Render the listing below as a JSON array of strings, one string per line, with blank lines omitted.

━━━━━━

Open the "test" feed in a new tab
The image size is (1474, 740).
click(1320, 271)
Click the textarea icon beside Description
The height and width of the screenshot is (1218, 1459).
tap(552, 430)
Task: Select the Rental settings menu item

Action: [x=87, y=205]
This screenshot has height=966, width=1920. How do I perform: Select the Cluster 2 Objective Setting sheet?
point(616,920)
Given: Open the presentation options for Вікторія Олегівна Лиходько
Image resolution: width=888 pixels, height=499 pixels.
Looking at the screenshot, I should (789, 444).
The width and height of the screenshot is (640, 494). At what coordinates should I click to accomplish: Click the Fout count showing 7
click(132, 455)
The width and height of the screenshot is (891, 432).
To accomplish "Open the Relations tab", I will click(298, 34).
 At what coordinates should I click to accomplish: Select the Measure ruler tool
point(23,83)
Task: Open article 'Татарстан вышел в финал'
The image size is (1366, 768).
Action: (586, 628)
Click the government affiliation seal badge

━━━━━━

The completed task:
[
  "Open the \"test\" feed in a new tab",
  "The image size is (1474, 740).",
  "click(1320, 271)",
  "Click the textarea icon beside Description",
  "The height and width of the screenshot is (1218, 1459).",
  "tap(552, 430)",
  "Task: Select the Rental settings menu item",
  "Action: [x=87, y=205]",
  "This screenshot has height=966, width=1920. How do I perform: Select the Cluster 2 Objective Setting sheet?",
  "point(616,920)",
  "Given: Open the presentation options for Вікторія Олегівна Лиходько",
  "Image resolution: width=888 pixels, height=499 pixels.",
  "Looking at the screenshot, I should (789, 444).",
  "The width and height of the screenshot is (640, 494). At what coordinates should I click to accomplish: Click the Fout count showing 7",
  "click(132, 455)",
  "The width and height of the screenshot is (891, 432).",
  "To accomplish \"Open the Relations tab\", I will click(298, 34).",
  " At what coordinates should I click to accomplish: Select the Measure ruler tool",
  "point(23,83)",
  "Task: Open article 'Татарстан вышел в финал'",
  "The image size is (1366, 768).",
  "Action: (586, 628)",
  "Click the government affiliation seal badge"
]